In this section we will compare the detection of events when we simply nip off the earlier decades (i.e. 80’s and 90’s) in the three pre-packaged time series in heatwaveR
In order to control more tightly for the effect of shorter time series I am going to standardise the length of the 30 year time series as well. Because the built in time series are actually 33 years long I am going to nip off those last three years. The WMO recommends that climatologies be 30 years in length, starting on the first year of a decade (e.g. 1981). Unfortunately the OISST data from which the built-in time series have been drawn only start in 1982. For this reason we will set the 30 year climatology period as being from 1982 – 2011. To match the output of the shortened time series against this, 2011 will be taken as the last year for comparison and the data from 2012 onward will not be used.
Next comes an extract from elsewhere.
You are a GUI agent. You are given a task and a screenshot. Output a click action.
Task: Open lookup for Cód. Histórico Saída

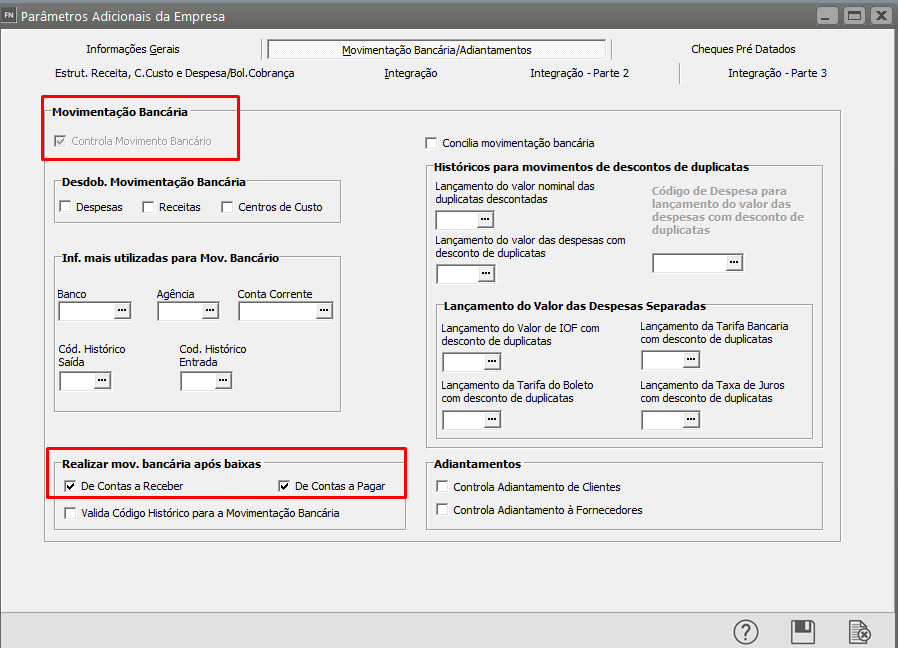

site | years | mean seas. temp. | dec. trend |
Med | 30 | 17.67 | 0.27 |
Med | 20 | 17.76 | 0.52 |
Med | 10 | 18.06 | 0.11 |
NW_Atl | 30 | 8.58 | 0.21 |
NW_Atl | 20 | 8.57 | 0.59 |
NW_Atl | 10 | 8.68 | 1.23 |
WA | 30 | 21.54 | 0.16 |
WA | 20 | 21.61 | 0.20 |
WA | 10 | 21.63 | 1.50 |
Quickly take note of the fact that for all three time series, the mean seasonal climatology becomes warmer the shorter (closer to the present) the period used is. This is to be expected due to the overall warming signal present throughout the worlds seas and oceans. For the Mediterranean only this warming trend appears to slow near the end of the time series. We’ll return to the impact of this phenomenon later.
Given that there are perceptible differences in the mean seasonal trend values between the decades of data used, let’s see if an ANOVA determines these differences to be significant.
Heatmap showing the ANOVA results for the comparisons of the different climatologies for the three different time periods for the three time series. Only the variance in the climatologies are significantly different at p < 0.05.
Seeing that there are no significant differences between the climatologies for the different time periods, let’s compare the results of the MHWs detected in the final decade of each time series using the different climatologies calculated using 1, 2, or 3 decades. We will make these comparisons using an ANOVA, as above.
Heatmap showing the ANOVA results for the comparisons of the main four MHW metrics for the three different time periods. There are no significant differences.
Whereas the results for the metrics do show some differences, they are not significant. The results do appear most different for the Mediterranean site and this is likely because, unlike the other two sites, the Mediterranean was not heating up as quickly in the most recent decade. This then means that when we compare only the events in the most recent decade of data, the Mediterranean results are most different because the other two have their larger events in the most recent decade. This is most evident in the Western Australia time series as we see p-values >=0.98 for three of the metrics. Specifically this is because of the monstrous 2010/11 MHW that occurred there.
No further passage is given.